(Exercise directions) Only the words of the entries are wanted, repeated exactly and without images.
--- Dataset content Enclosed Below ---
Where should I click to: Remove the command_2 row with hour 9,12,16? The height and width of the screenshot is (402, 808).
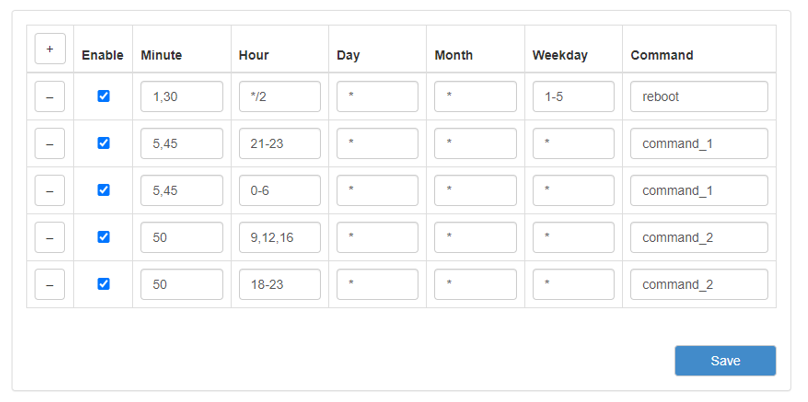[x=49, y=237]
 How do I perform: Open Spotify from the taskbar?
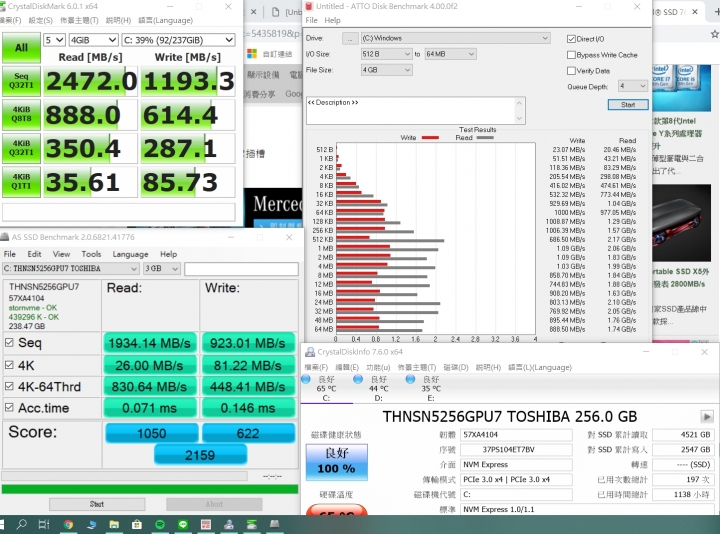pyautogui.click(x=160, y=524)
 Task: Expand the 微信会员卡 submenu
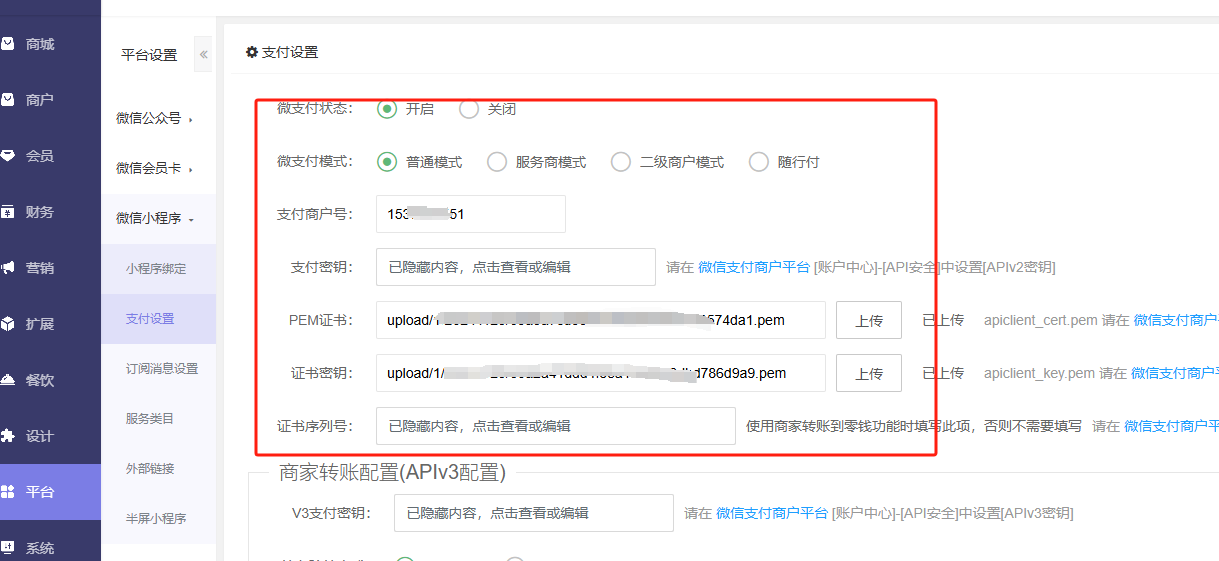point(155,169)
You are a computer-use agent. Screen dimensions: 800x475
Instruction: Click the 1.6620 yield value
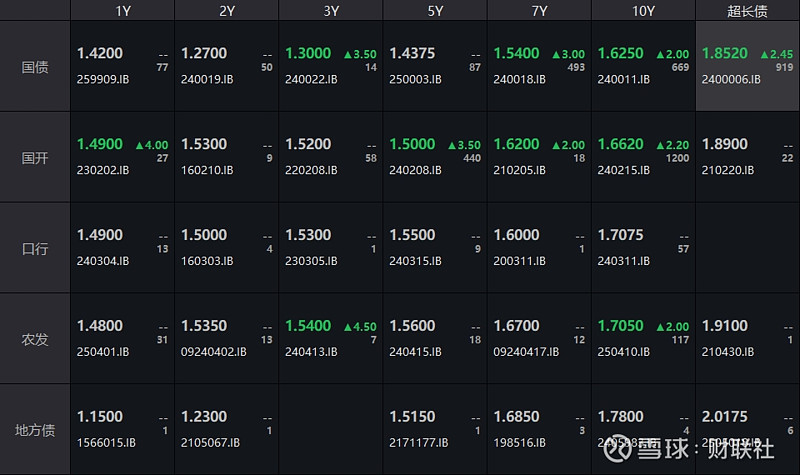click(621, 144)
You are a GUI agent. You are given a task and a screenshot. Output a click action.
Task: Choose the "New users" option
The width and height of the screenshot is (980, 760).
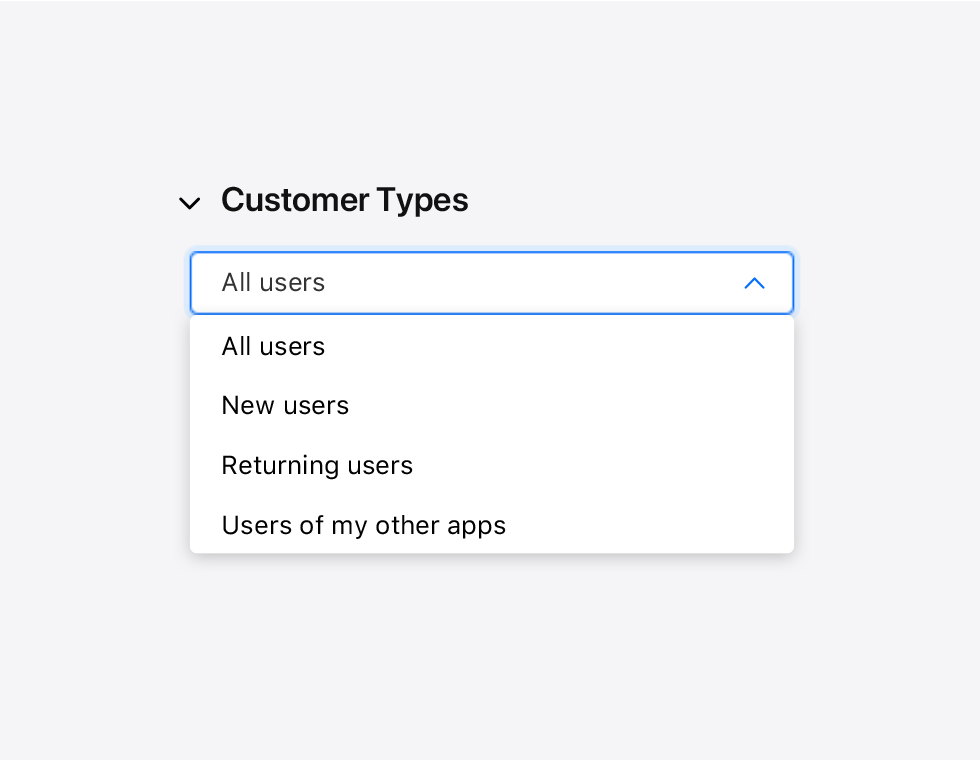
--- End of Enclosed Dataset content ---
(Answer for the task)
Where should I click to: Remove the command_2 row with hour 9,12,16? The height and width of the screenshot is (402, 808).
[x=49, y=237]
 How do I perform: Open Spotify from the taskbar?
pyautogui.click(x=160, y=524)
 Task: Expand the 微信会员卡 submenu
point(155,169)
You are a computer-use agent. Screen dimensions: 800x475
Instruction: Click the 1.6620 yield value
click(621, 144)
You are a GUI agent. You are given a task and a screenshot. Output a click action.
Task: Choose the "New users" option
The width and height of the screenshot is (980, 760).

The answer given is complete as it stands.